Theatralität des Urbanen

Rebmann: Boulevards

„Wenn jemand von einer Erschöpfung der Stadt Paris von Menschen radotiert, so hat man weiter nichts nötig, als ihn an einem Dekaden- oder Sonntage durch die Tuilerien, durch die Elysäischen Felder und auf die Boulevards zu führen. Ich will mich mit meinem Kopfe anheischig machen, binnen vier bis fünf Stunden eine Armee von 30 000 jungen Menschen zu liefern, ohne einem Vater seinen einzigen Sohn oder einem Arbeiter seinen nötigen Gehülfen zu nehmen. Meine Armee rekrutiere ich ganz allein aus Angebenden, falschen Spielern, Maquereaux, Agioteurs der schlimmsten Art und Glücksrittern.

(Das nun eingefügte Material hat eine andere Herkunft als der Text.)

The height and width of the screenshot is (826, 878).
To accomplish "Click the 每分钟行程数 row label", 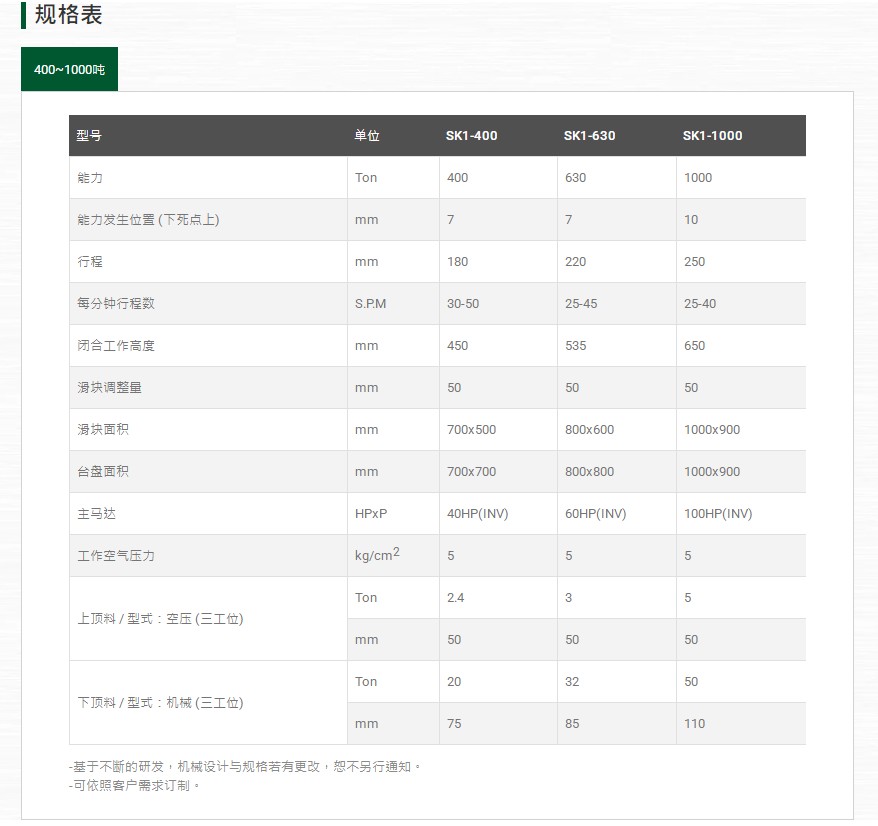I will coord(116,304).
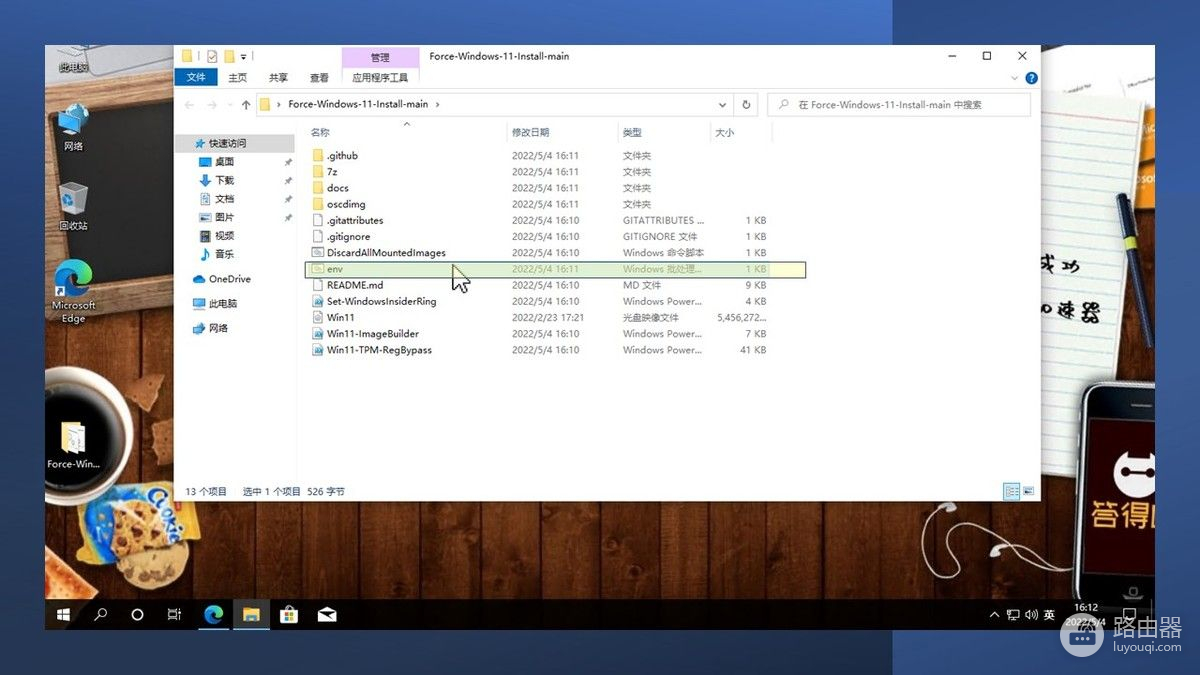Open Microsoft Edge from the taskbar
Viewport: 1200px width, 675px height.
pyautogui.click(x=213, y=614)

Diese Boulevards machen den gewöhnlichsten Spaziergang der schönen Welt aus, so wie sich hingegen auf der andern Seite die sansculottische Welt den Quai zu ihrem hauptsächlichsten Sammelplatz erwählt hat. Vom Magdalenenkirchhof anzufangen, stellen die Boulevards eine Fortsetzung des Palais Egalité vor, denn links sind Kramladen und Kaffeehäuser, rechts Theater und in der Mitte Spaziergänge, davon man die elegantesten in der Gegend antrifft, welche Klein-Koblenz genannt wird.
Es ist eine wahre Freude, hier die unendliche Menge von Schauspielen aller Art zu sehen, die sich für jede Menschenklasse darbieten. Vom Italienischen Theater an, wo Martin singt, bis gegen die Vorstadt St-Antoine hin reiht sich ein Schauspiel an das andre, und wenn auch zwei Männchen, die Purzelbaum machen, alles sein sollte, was hier oder da zu sehen ist, so findet der Entrepreneur doch sicher ein Publikum an einigen Poissarden und Wasserträgern, das einige Liards für Circenses anwendet.

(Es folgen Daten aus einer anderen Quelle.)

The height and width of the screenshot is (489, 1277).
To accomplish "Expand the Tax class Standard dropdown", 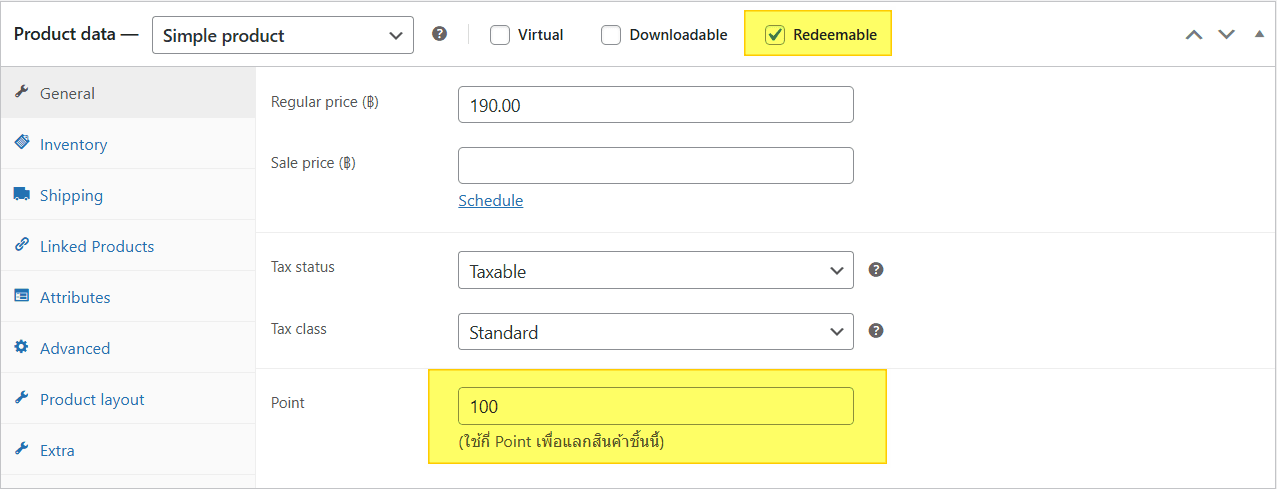I will pos(655,332).
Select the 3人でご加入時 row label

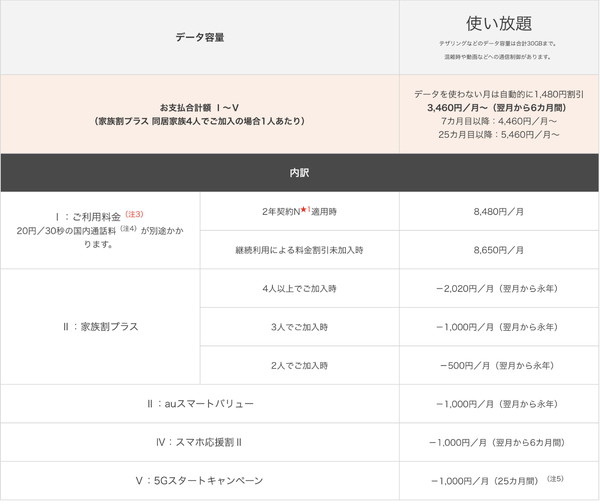[299, 326]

Die hiesigen größern Schauspiele werden mir Stoff zu einem langen Briefe geben. Ich will hier nur ein kleines Gemälde der Welt auf den Boulevards geben und die Buden durchgehn, welche sich hier, nur natürlich in größerer Menge, ungefähr so aneinanderreihn wie auf dem Wege von Hamburg nach Altona. Alles hat man bei dieser Nation gewonnen, sobald man ihre Aufmerksamkeit durch etwas Auffallendes, Neues, Schreiendes zu reizen weiß. Alles muß in Phrases gehüllt sein, und die nützlichste Erfindung, die beste Anstalt geht verloren, wenn in der Ankündigung gefehlt ist.
Daher hört man auch nirgendwo lächerlichere Annoncen als hier. Auf diesen Boulevards unter andern sah ich einen Mann, welcher mit einer großen Trompete umherging und eine fürs Vaterland äußerst wichtige Entdeckung ankündigte. Ich glaubte schon, er wolle eine neue Verschwörung bekanntmachen, und siehe da! es war, ich weiß nicht ob Gift oder ein Kraut gegen Ratten und Mäuse, was er feilbot. Wo in der Welt kündigt man das mit solchen Phrasen an als hier!
Quacksalber reiten und fahren, zur Ehre der Polizei, hier an allen Ecken und preisen ihre Ware an. Unter und neben ihnen stehn Bänkelsänger, welche erst immer den Inhalt jeder Strophe ihrer Romanzen ablesen und dann mit Begleitung einer Violine, die meistens von einem Blinden gespielt wird, absingen, Marionettenkrämer, Hundeballettmeister, optische Kästen etc. etc. Zwischen alle diesem Lärmen schreien die Journalverkäufer ihre Überschriften oder ihre Sitzungen der Räte in Vaudeville, die kleinen Krämer ihr: „Cinquante sous la pièce!“, und die Freudenmädchen zischeln ihr „Bst! Bst!“ dem Vorübergehenden in die Ohren. Während diese Ankündiger auf das Gehör der Vorübergehenden würken, suchen andere dem Publikum ins Gesicht zu fallen.“

Georg Friedrich Rebmann, „Holland und Frankreich, in Briefen geschrieben auf einer Reise von der Niederelbe nach Paris im Jahr 1796 und dem fünften der französischen Republik“, in: Werke und Briefe, Bd. 2, hg. v. Wolfgang Ritschel, Berlin 1990, 169–385, hier 279f.
Kommentar
Auch Georg Friedrich Rebmann widmet sich auf seiner politischen Erkundungsreise durch Paris den Boulevards und den mit ihnen verbundenen „Schauspielen“ auf verschiedene Weise. In seiner Darstellung ist der Begriff ‚Schauspiel‘ doppelt gewendet, insofern er zunächst einmal dezidiert auf die Theater und andere Schauspiele verweist, die sich an und auf den Boulevards besuchen lassen. In einem zweiten Schritt jedoch erweitert sich das Verständnis, und Rebmann nimmt unter dieser Perspektive auch die vielen Schau- und Verkaufsbuden in den Blick, die sich innerhalb der weiten Anlagen finden. Seine Beobachtung wird dabei explizit durch eine national-vergleichende Dimension strukturiert: Die Boulevardsbuden erstrecken sich über eine Länge, die der aus Altona nach Paris gereiste Rebmann aus dem eigenen Land nur als Entfernung zwischen zwei damals noch eigenständigen Städten kennt.